War and Conflict

Texas War of Independence

What does “Remember the Alamo” mean?

The saying was a rallying cry for Texans in their war for independence from Mexico. The movement for independence had begun in the winter of 1835–36 when the people of Texas decided to cut off relations with Mexico, and soon turned into a war when the Mexican government sent a force of some 4,000 troops, under the command of General Antonio Lopez de Santa Anna (1794–1876), to squelch the rebellion. As the Mexican army approached, the force of about 150 men who were determined to defend the city of San Antonio retreated to the Alamo, a Spanish mission built in the previous century.
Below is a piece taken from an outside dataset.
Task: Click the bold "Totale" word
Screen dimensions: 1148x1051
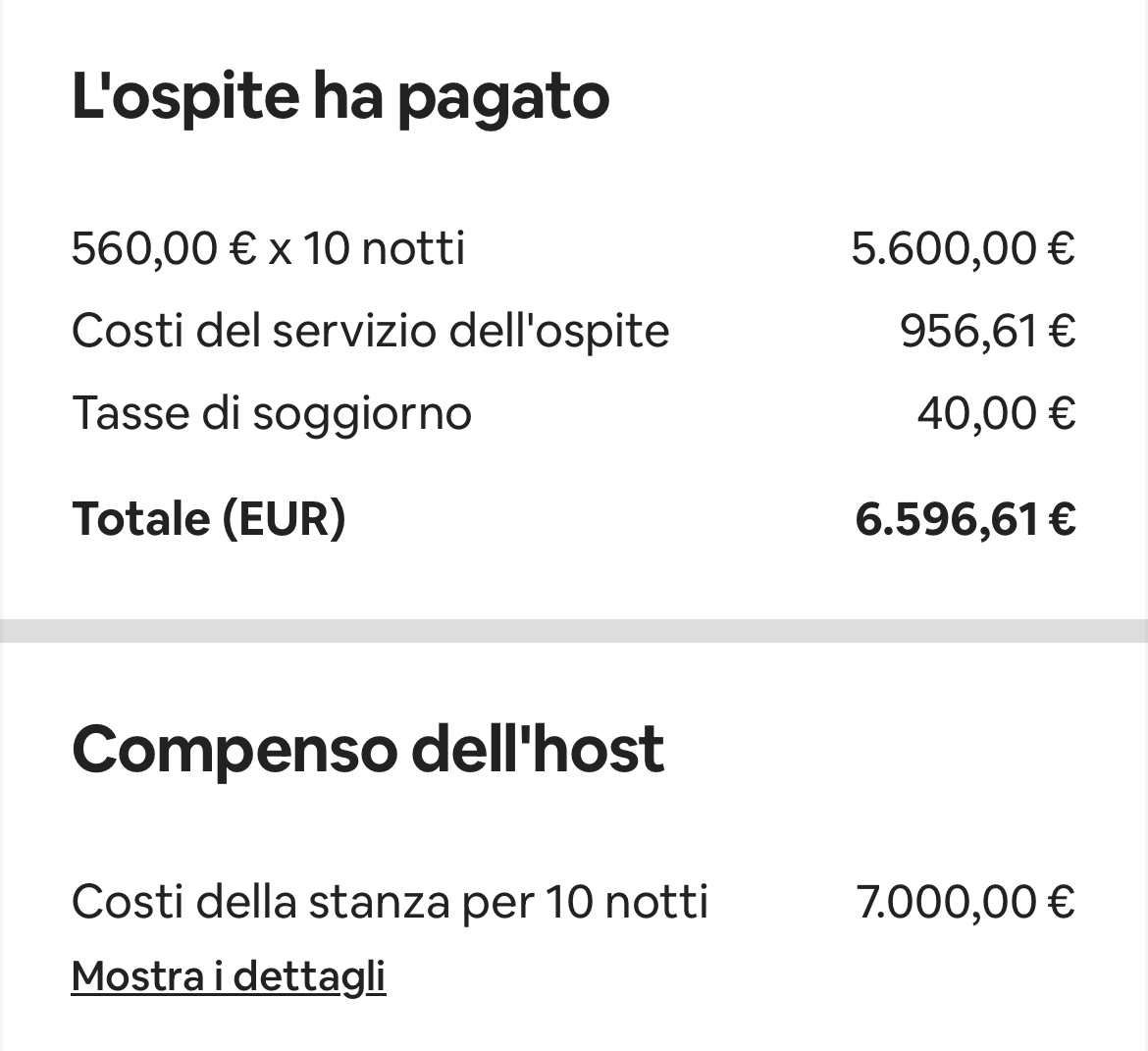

There they were joined by another 50 men but were still no match for the Mexicans, who kept the Alamo under siege for 13 days—from February 23 to March 6, 1836. The Texans, low on ammunition, ceased to return fire. On the morning of March 6, Santa Anna’s troops seized the Alamo. The fierce frontiersmen, Davy Crockett (1786–1836) among them, are believed to have fought using the butts of their rifles. All the Texans who fought that day at the Alamo died.

Meantime, General Sam Houston (1793–1863) had assembled his forces, and with the rallying cry “remember the Alamo” (and their fellow Texans who had bravely fought and died there), he set out to face the Mexican army and secure independence. This he did, at San Jacinto, Texas, on April 21, 1836, in a quick and decisive battle that had caught Santa Anna’s troops by surprise. The following day the Mexican general was captured and made to sign a treaty giving Texas independence.